Friday, July 22, 2011

Defining the topfreedom debate (Feb. 11, 2008)

Current mood: enlightened

In a blog post from a few months ago, I briefly mentioned topfreedom, the concept by which any female can strip to the waist in any location where a male may do so, without being arrested. While I only became aware of this late last year, I've read many arguments both for and against in the time since. Typically those who want it feel it is discriminatory for men to have a freedom women do not (even men did not have this freedom in the U.S. until the 1930s), while those against it believe the sight of female breasts, or portions thereof, will corrupt the morals of minors and lead to sexual wantonness. Many, many other side issues enter into it as well, on both sides.

My point here is not to take sides (though I have), nor to convince anyone else to take a side (though you may already have), but merely to focus the discussion. What IS this debate about, really? What is it NOT about?

What the debate IS about:
* Criminality. Women's bodies are not criminal, any more than men's are, but that's not what many U.S. state laws say.
* Choice. Men can wear shirts, or not. Women have no such choice.
* Commerce. Businesses make money selling women's bodies. If breasts were routinely visible, what would do the selling?
* Empowerment. Women who dare to go topfree are solidly in control of themselves, and thus least likely to appear weak and victimizable.
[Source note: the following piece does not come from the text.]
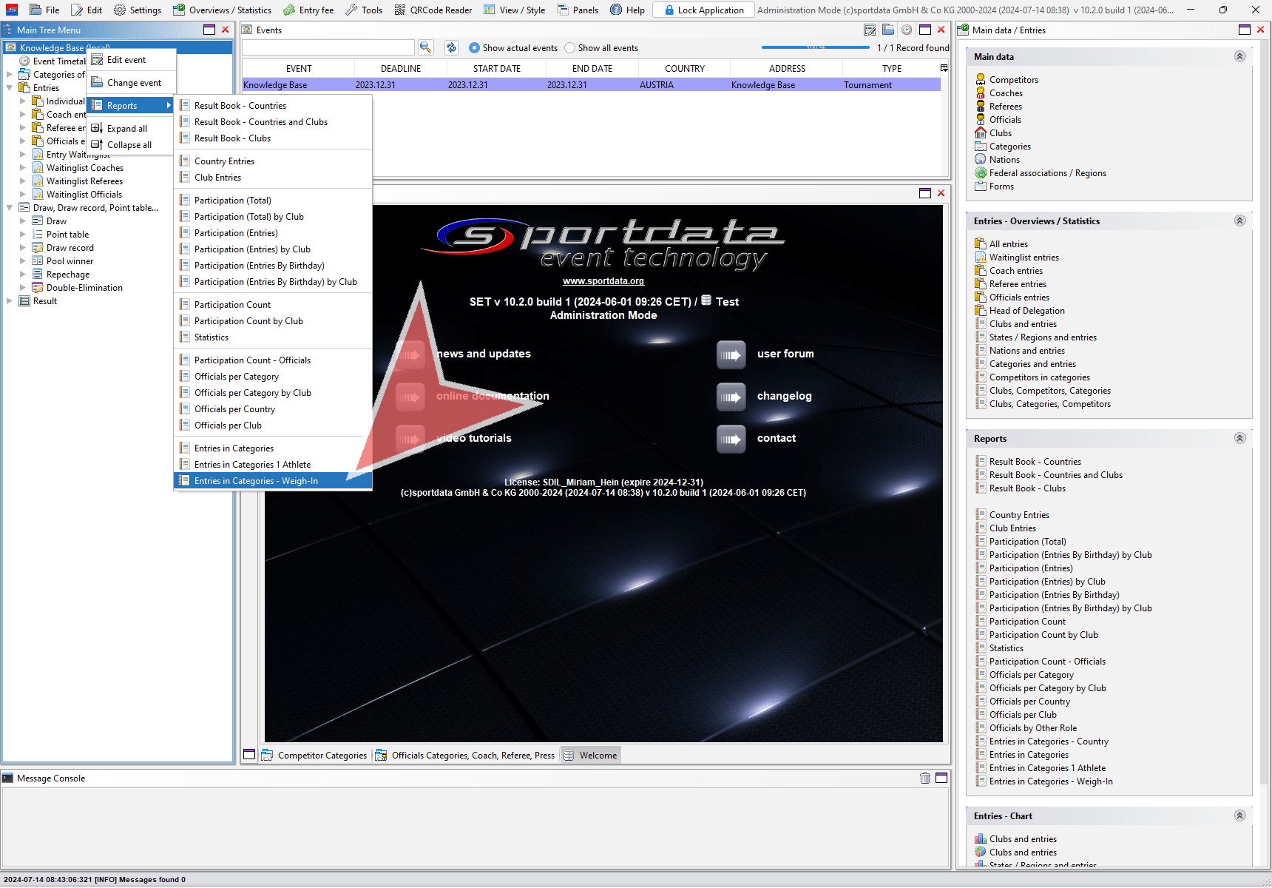Open the www.sportdata.org link
This screenshot has height=888, width=1272.
pos(603,281)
What the debate is NOT about:
* Nudity. Bare-breasted women are not nude. They have pants on, or at least a swimsuit bottom. Is a shirtless man nude?
* Hygiene. Assuming she has taken a shower recently, a topfree woman is not dirty. Same goes for any such man.
* Genitalia. Breasts are not genitalia. Swimsuit bottoms cover genitalia in both genders.
* Breastfeeding. Though closely related, that is a separate discussion.

Another important distinction: Topfree vs. Topless. Topless is women at strip clubs earning money for taking clothes off in front of a predominantly male audience. That is entirely off topic. Topfree is about going out to walk the dog, lie in the sun, or go swimming in a public pool, that sort of thing, sans a top. Other people present are irrelevant.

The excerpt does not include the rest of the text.